Three hundred feet below, oil company divers fastened grappling hooks and lift bags to the crippled sub’s hull. And then the powerful cables began to haul Deep Scout from its watery prison. The lift bags inflated as the vehicle rose and the air inside expanded.
Minutes later, Deep Scout broke the surface, its clear bubble gleaming in the sun. Dripping, it was winched onto the expansive work bed of the Antilles IV, where dozens of crew members awaited it.
Far astern, a second, smaller crane was in operation. It was raising the diving bell, which housed the salvage divers. It also acted as a decompression chamber, saving the deep-sea workers the need to make d
ecompression stops in the water.
Inside the bell, the men played cards, read magazines, and snoozed the time away. But one pair of eyes was glued to the porthole, following the progress of the work on Deep Scout.
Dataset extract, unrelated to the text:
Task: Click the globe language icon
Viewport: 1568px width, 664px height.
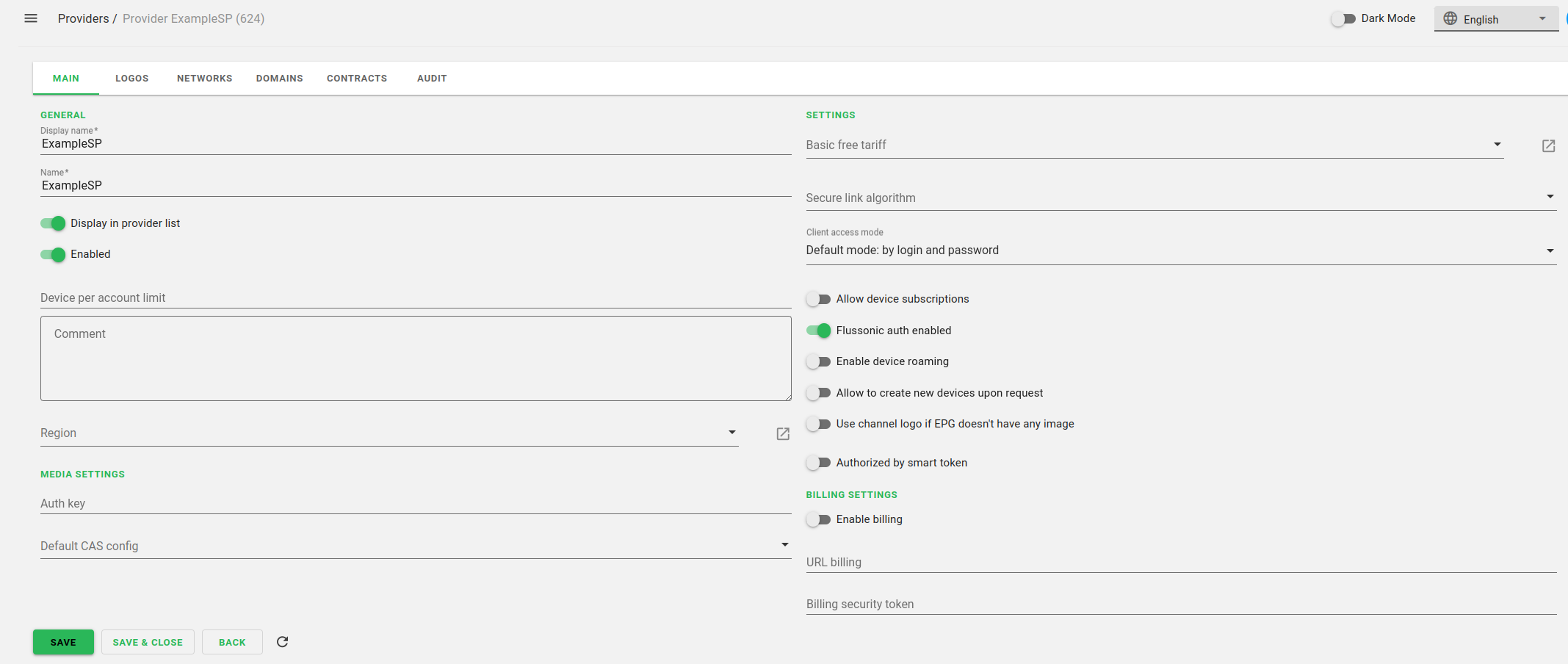Action: pos(1450,19)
English watched intently as the crew shoveled an endless supply of wet mud out of the sub’s belly. Oui, this was in agreement with what the four teenagers had told him. Two fiberglass plates had separated, causing Deep Scout to scoop up huge quantities of sand and mud from the ocean floor. The extra weight had made the vehicle too heavy to return to the surface.
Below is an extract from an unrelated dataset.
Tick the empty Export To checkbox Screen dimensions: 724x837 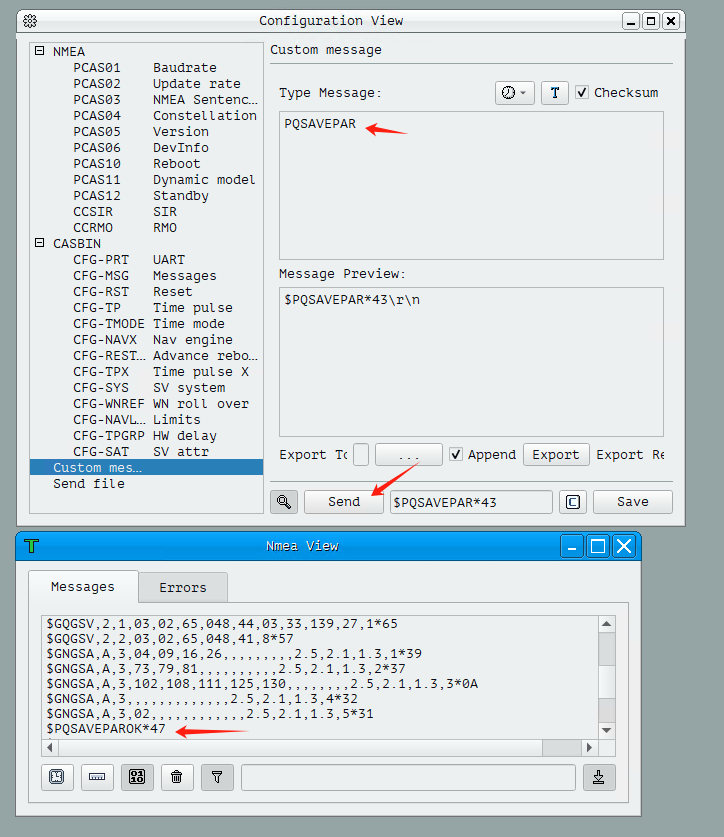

English and his fellow divers were used to decomps that lasted up to two weeks, but today their stay was short. After two and a half hours, the bell was opened, and the deep-water crew emerged. By this time, the sub’s titanium husk was suspended above the salvage deck. A single technician stood below, examining the vehicle and making notes on a clipboard.
English went to join him, peering up at the short, snub-nosed hull. He spotted the loose plates almost at once.
He pointed. “Here — this was the problem, yes?”
The man nodded. “The temperature gauge is behind there.” He frowned. “I can’t imagine how the plates came apart. It’s never happened before, and this boat’s fifteen years old.”
The native guide squinted for a better look. According to the interns, the damage had been done by a collision with the shark Clarence. But, alors, this seemed unlikely. The attack of a large tiger shark would batter the fiberglass, leaving dents from the rounded snout. These panels were intact except for the locking mechanism, which was bent apart.
A one-in-a-million shot from an angry predator?
No. Then the connection would be bent inward. This was bent outward — almost as if it had been pried apart….
“Sabotage?” he mused aloud.
The technician laughed. “What for? Who would go after a research sub? It’s got nothing but bottom samples and rare algae.”
It took a lot to surprise Menasce Gérard, but when his mind made the leap, he was profoundly shocked. Perhaps other missions were seeking sand and algae. But on this occasion, Deep Scout had been after sunken treasure.